Basically, I find the use of the term “match pieces” and the examples chosen for the trailer a bit misleading. A match cut, in the movie, is the transition from one shot to another with a similar composition. As a famous example, in 2001: A Space Odyssey, a monkey throws a bone into the air, it spins in the sky, and as it begins to land, director Stanley Kubrick cuts a satellite into space. The satellite, like a bone, is placed in the central frame. It has a long, straight, bone-like shape. Kubrick specializes in the moment when the path of rotation of the bone reaches the same angle at which the satellite was placed. So while the two shots use different colors and different props, the objects in the shot are positioned so that the shots feel intrinsically connected.
This connection can be used to communicate a lot of ideas. It can tell us that no matter how far technology advances, from the primitive tools of our evolutionary ancestors to the height of human invention, it will always have the potential to be used for violence. It can tell that humans will always be vulnerable to barbarism, no matter how civilized we are.

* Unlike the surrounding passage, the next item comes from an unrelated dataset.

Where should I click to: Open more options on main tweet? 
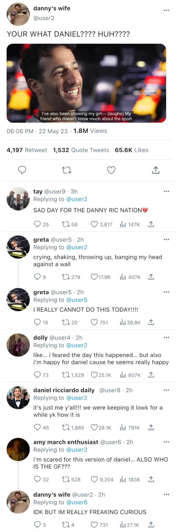[x=166, y=10]
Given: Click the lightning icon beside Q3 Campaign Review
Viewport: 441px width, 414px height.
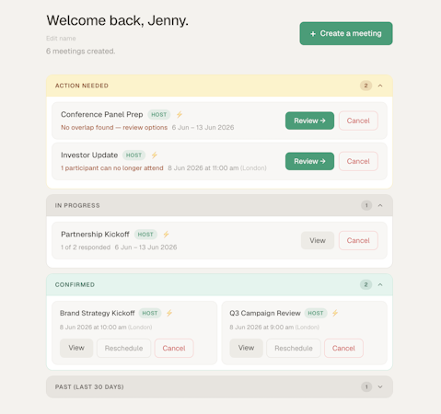Looking at the screenshot, I should (x=335, y=313).
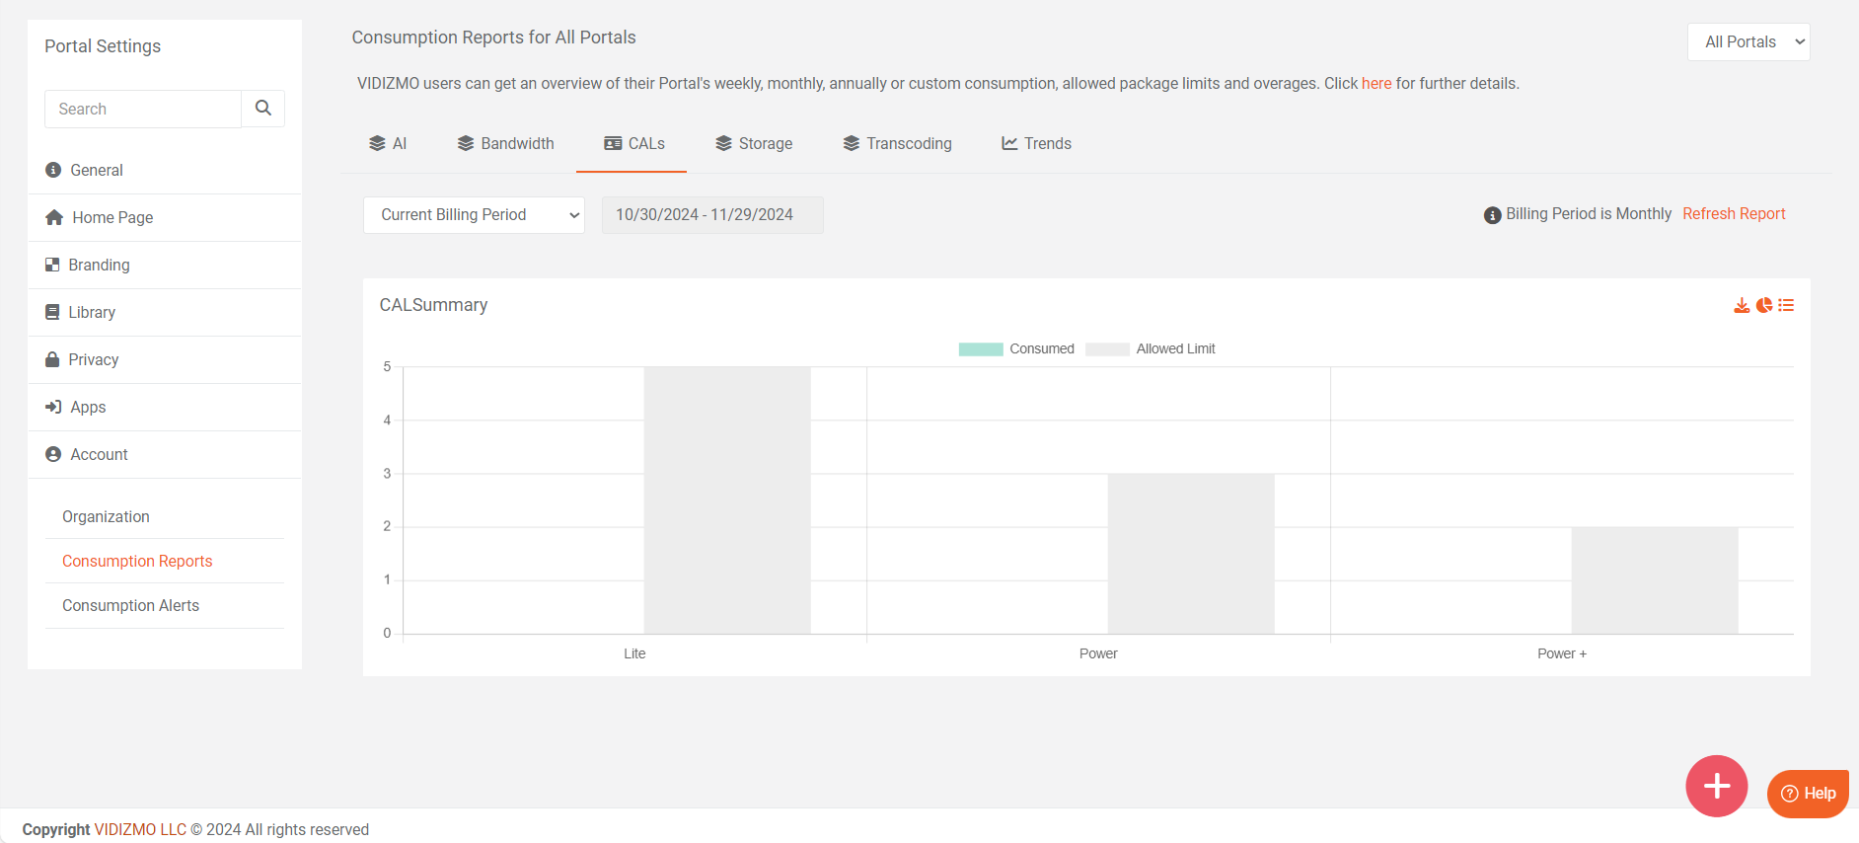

It can tell, by using the sky in both shots, that despite the enormous amount of time separating the two epochs, our existence is scant in the face of the natural world. This is the cutting power of the match. By repeating the composition, he can communicate much greater ideas than the two snapshots they connect alone reveal.
This is why the way Immortality uses the “match pieces” mechanic is so disappointing. Rather than transitions between shots that convey ideas, they often don’t convey anything, except that the object or character is in both shots. In one scene, the boom mic snooped at the top of the shot, so I clicked it. This took me to another scene, where a microphone was sitting on a table, near the bottom of the shot. This is not an identical cut, this is just the same general type of item in two shots. Given that, without spoiling too much, some of the characters aren’t what they seem at first, tapping an actor can be a lot more illuminating. But metamorphoses charged with that kind of meaning are outweighed by a slew of metamorphoses that don’t seem to mean much of anything.
Is it possible to make a game that transitions between actual match cuts? I think so, but who knows? Assembling such a game requires a lot of planning (and Eternity is indeed an unimaginably complex game). Additionally, it may only result in a lot of scenes that use similar combinations. It can be boring and repetitive, and Eternity may not be a better game if you already use match cuts. As it stands, the system in the game is a huge improvement over those in its story and telling of lies, because it forces players to engage with the images that make up the movie, not the words we have to cut back in order to speak it. But, I still hope Barlow and the team at Half Mermaid eventually make a game that does what they indicated Immortality would.